Testo del documento:
========

Se c’è una cosa che mi piace fare, è stare in un posto e guardare la gente, penso che lo farò finché non cominceranno a piovere ordinanze restrittive.

Gli altri si guardano per lo stesso motivo per il quale si guarda un film: ridere, emozionarsi, un paio di belle tette, imparare qualcosa, o tutte queste motivazioni assieme.
Ad esempio, l’altro giorno ho imparato che, alla faccia della solidarietà maschile, noi uomini siamo PESSIMI a mentire, e perfino peggiori nel captare i segnali necessari per aiutare un collega in difficoltà.

Accanto a me avevo questa coppia sui vent’anni, lei lo stava guantanamizzando sulla serata precedente. Lui, testa bassa, sguardo sulla pinta, lei invece lo guarda fisso, nella tempia, con uno di quegli sguardi che te li senti addosso come un laser di un cattivo di James Bond, come se tu fossi la capretta nella scena di Jurassic Park del tirannosauro, e speri che non muovendoti lei non ti veda.

Fatica sprecata loro sentono la nostra paura.

“Ti dico che ero con quegli altri”
“Non è vero, eri a fare lo stronzo chissà dove, non rispondevi al telefono”
“Era scarico”
“Stronzate, ho visto il tuo ultimo accesso su Whatsapp”

Le tecnologia ha smesso di essere nostra amica da quando sa più cose su di noi di quante ne sappiamo noi stessi.

“Guarda, davvero ero con Coso, hey Coso, diglielo te che ieri eravamo assieme”. Coso passa in quel momento accanto al loro tavolo.

“Oh allora ieri? Com’è andata con quella…”

jurassic

Lei lo guarda come una leonessa guarda uno gnu sdraiato a pancia per aria. Lui gli rivolge lo sguardo. Quale sguardo? Lo sguardo.

aiuto

Quello che dice “Questa non è un’esercitazione”.

“…bevuta… pesantissima… che hai ordinato?”

“Dove eravate”? fa lei, con la sicurezza di chi sta già immaginando la tua testa su una picca.

L’imputato mima qualcosa con le mani cercando di non farsi vedere, secondo le mie stime voleva dire “Qualcuno volò sul nido del cuculo” o “Anacoluto”, non sono sicuro.

“E chi se lo ricorda, avevo bevuto pure io…” A Coso trema il bicchiere, l’imputato ha la faccia di chi preferirebbe partecipare ai campionati mondiali di waterboarding.

“Stai dicendo cazzate per coprirlo!”

A quel punto Coso fa l’unica mossa che un buon wingman non deve mai fare, un gesto persino peggiore rispetto allo scoparti la donna: il disimpegno.

Perché può succedere di tutto, puoi passare una serata a mentire, puoi insultarla, puoi tirarle una testata, puoi trascinare via il tuo amico con una scusa, ma il disimpegno non lo fai.

E invece lui lo fa; alza le mani al cielo, abbassa il mento scuotendo la testa e, andandosene, farfuglia: “Aaaah sentite, io non voglio entrare nei vostri casini eh?”.

E li mi son visto il povero imputato uscire dalla boscaglia vietnamita, cadere in ginocchio con le mani al cielo, mentre Coso urla al pilota dell’elicottero di partire.

Sconfitta, morte, distruzione, litigate di due ore.

Le donne in questo sono molto più brave e spietate, perché hanno l’istinto del velociraptor: mentre una ti sta di fronte l’altra ti attacca di fianco, esponendo le budella delle tue mancanze con l’artiglio della colpa, e tu puoi solo far loro i complimenti.

A parti invertite, una qualunque migliore amica avrebbe detto, senza tradire il minimo segno di nervosismo “Era con me, e se tu fossi un po’ più presente, magari starebbe di più con te”, per poi andarsene via con passo sicuro.

========

Dati mostrati:
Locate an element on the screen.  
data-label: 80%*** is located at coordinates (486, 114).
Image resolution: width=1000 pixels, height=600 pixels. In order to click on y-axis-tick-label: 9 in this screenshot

========

Il problema: Nel testo del documento, la frase che comincia con «Perché può succedere di tutto» elenca alcune azioni consentite, contrapposte al disimpegno. Riporta tutte queste azioni.

La tua risposta:
- Passare una serata a mentire
- Insultarla
- Tirarle una testata
- Trascinare via il proprio amico con una scusa